Con la garganta rota de tanto gritar y extenuado de propinar puñetazos y patadas a la puerta que le negaba la libertad, Roberto cayó de rodillas delante de ella y apoyó la frente en la madera.
En su trayectoria personal
y profesional había levantado tanto odio, que su cerebro se colapsó con los
nombres de los posibles candidatos a “culpable”.
Los gemidos de impotencia
atrapados en su pecho le retorcieron todo el cuerpo. Las convulsiones persistieron
hasta que se derrumbó completamente sobre el suelo.
Media hora más tarde, aún
inmóvil sobre la dura superficie del piso, un hilo de cordura hilvanó su mente
y un nombre resonó en su cabeza por encima de los demás: Sergio Aramburen.
La inteligencia,
sagacidad, malicia e indolencia del primo de su esposa casi se equiparaban con
las suyas. Los dos usaban esas armas para apedrearse y esconder la mano.
Si Sergio era el responsable
de este encierro, significaba que había descubierto la trama urdida por él y su
amante, Jacqueline Dubois, accionista mayoritaria del holding que, gracias a la
información confidencial que Roberto le filtraba, iba a absorber a ALCUMETSA.
Para él, Jacqueline representaba
a la mujer con mayúsculas: dueña de un físico impresionante y un vasto imperio.
La señora Dubois, viuda de Philip Dubois, se perfumaba con el aroma más
irresistible para Roberto: el aroma del poder.
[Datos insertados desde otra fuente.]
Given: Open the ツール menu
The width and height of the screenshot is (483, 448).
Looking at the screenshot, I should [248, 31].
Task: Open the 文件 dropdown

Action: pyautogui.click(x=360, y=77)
Acceder a su círculo íntimo
resultó arduo. Aproximarse a ella, sólo cuestión de saber tocar el instrumento
apropiado… y a él, siempre le sobró talento
musical.
En estos momentos, él debería
estar en París, junto a ella, celebrando el éxito de su confabulación y el
inicio de un futuro común. Sin embargo, la realidad era bien distinta: yacía
abatido, prisionero de un presente incierto.